Missing flow detection

Missing flows can occur for the following reasons:

• Missing movement when an operator has forgotten to record a transfer of material from one tank to another during the course of day

• Mis-specified movement when an operator may have inadvertently specified the wrong source or destination tank for the movement

• Large process leaks in the unit, pipeline, tank and etc.

• Wrong flow line connection in the data reconciliation model

These missing flows can pose a major threat to the material balance because the DR algorithm tries to force the imbalance to zero in the nodes with missing flows.

Example 1

Figure: Color-coded flows

For example, the above diagram shows the critical problem due to the missing flow in the “R_MTBE_C4RA” balance point.

There are some missing movements pertaining to the process but the data reconciliation algorithm will attempt to balance the process balance point unless we enable missing flow detection.

The reconciled values of most of the flows around this balance point show a big difference from the associated measured values. This will cause many of the measurements to be treated as faulty when, in fact, they were valid.

But if you enable the missing flow detection feature, which is performed before data reconciliation, the results will be much better, as shown in the figure below.

Figure: Results when missing flow detection enabled

The Missing Flow Detection step automatically detects the balance point with missing flows and then eliminates it from the reduced list of balance constraints to be met. That is, the process that has the missing flows is allowed to remain unbalanced.

As you can see in the figure above, if the “R_MTBE_C4RA” process is allowed to remain unbalanced because it has missing flows, the reconciled values of most of the flows around this balance point are close to the measured values.

In a real plant, it is very likely that a combination of faulty measurements and missing flows will occur concurrently. It is very difficult to detect faulty measurements prior to determining which flows are missing. Therefore, missing flow detection is done by the DR algorithm before faulty measurement detection.

Example 2

In the above example, “ME2” is a faulty measurement and the “NO5” balance point has missing flows. If we run data reconciliation without the missing flow detection step, the reconciled value of most flows are much different from the measured values. Furthermore, the “ME7” and “ME8” flows may be wrongly categorized as faulty measurements in the faulty measurement detection step even though these two flows are well matched to surrounding, redundant measurements.

But if we run data reconciliation with the missing flow detection step, the “NO5” balance point is detected as one with missing flows and therefore its balance constraints are not enforced. Next, the faulty measurement detection step detects “ME2” as a faulty measurement. Therefore the reconciled values in the rest of the flowsheet end up being calculated as close to the measured values.

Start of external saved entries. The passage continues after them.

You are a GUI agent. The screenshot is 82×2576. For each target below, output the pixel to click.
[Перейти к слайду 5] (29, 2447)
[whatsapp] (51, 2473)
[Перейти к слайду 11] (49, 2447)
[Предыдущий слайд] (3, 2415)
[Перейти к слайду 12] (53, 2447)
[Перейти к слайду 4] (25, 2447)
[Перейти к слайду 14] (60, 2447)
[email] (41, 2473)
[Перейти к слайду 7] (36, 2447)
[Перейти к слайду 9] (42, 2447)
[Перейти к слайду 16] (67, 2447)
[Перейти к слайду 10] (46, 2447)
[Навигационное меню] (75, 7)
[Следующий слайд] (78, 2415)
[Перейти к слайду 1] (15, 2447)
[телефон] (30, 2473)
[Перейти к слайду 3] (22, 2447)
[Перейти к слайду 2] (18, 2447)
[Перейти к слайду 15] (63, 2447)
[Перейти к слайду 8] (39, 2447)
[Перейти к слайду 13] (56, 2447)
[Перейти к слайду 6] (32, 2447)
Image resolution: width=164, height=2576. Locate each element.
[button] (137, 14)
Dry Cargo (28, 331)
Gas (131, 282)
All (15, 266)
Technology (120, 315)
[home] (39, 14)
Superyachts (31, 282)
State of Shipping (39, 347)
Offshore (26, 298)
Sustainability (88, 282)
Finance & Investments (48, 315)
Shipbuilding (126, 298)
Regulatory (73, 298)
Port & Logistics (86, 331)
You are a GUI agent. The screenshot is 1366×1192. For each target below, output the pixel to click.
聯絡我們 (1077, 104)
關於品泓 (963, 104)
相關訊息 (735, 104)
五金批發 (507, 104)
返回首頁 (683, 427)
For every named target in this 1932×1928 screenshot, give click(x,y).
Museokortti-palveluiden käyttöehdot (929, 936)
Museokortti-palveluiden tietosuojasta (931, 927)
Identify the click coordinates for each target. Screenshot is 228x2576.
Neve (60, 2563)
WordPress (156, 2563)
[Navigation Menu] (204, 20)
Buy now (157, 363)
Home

How AVEVA Production Accounting handles missing flows

AVEVA Production Accounting has a proprietary algorithm to detect and eliminate the missing flows separately from faulty measurements.

A serial search scheme is used first to isolate the candidate sources of missing flows and then simultaneous identification/elimination of missing flows is accomplished. The performance and accuracy of the detection are well proven from many applications of AVEVA Production Accounting to the needs of many different, real plants.

Real-World examples of missing flow detection

The following are real examples of missing flow detection.

Example 1

Figure: Example 1 of missing flow detection

In the above figure, tank “20D415” is detected as a balance point with missing flows.

In the real-life situation modeled in the above figure, it was ultimately proven that there was a missing movement at the tank “20D415,” just as AVEVA Production Accounting indicated.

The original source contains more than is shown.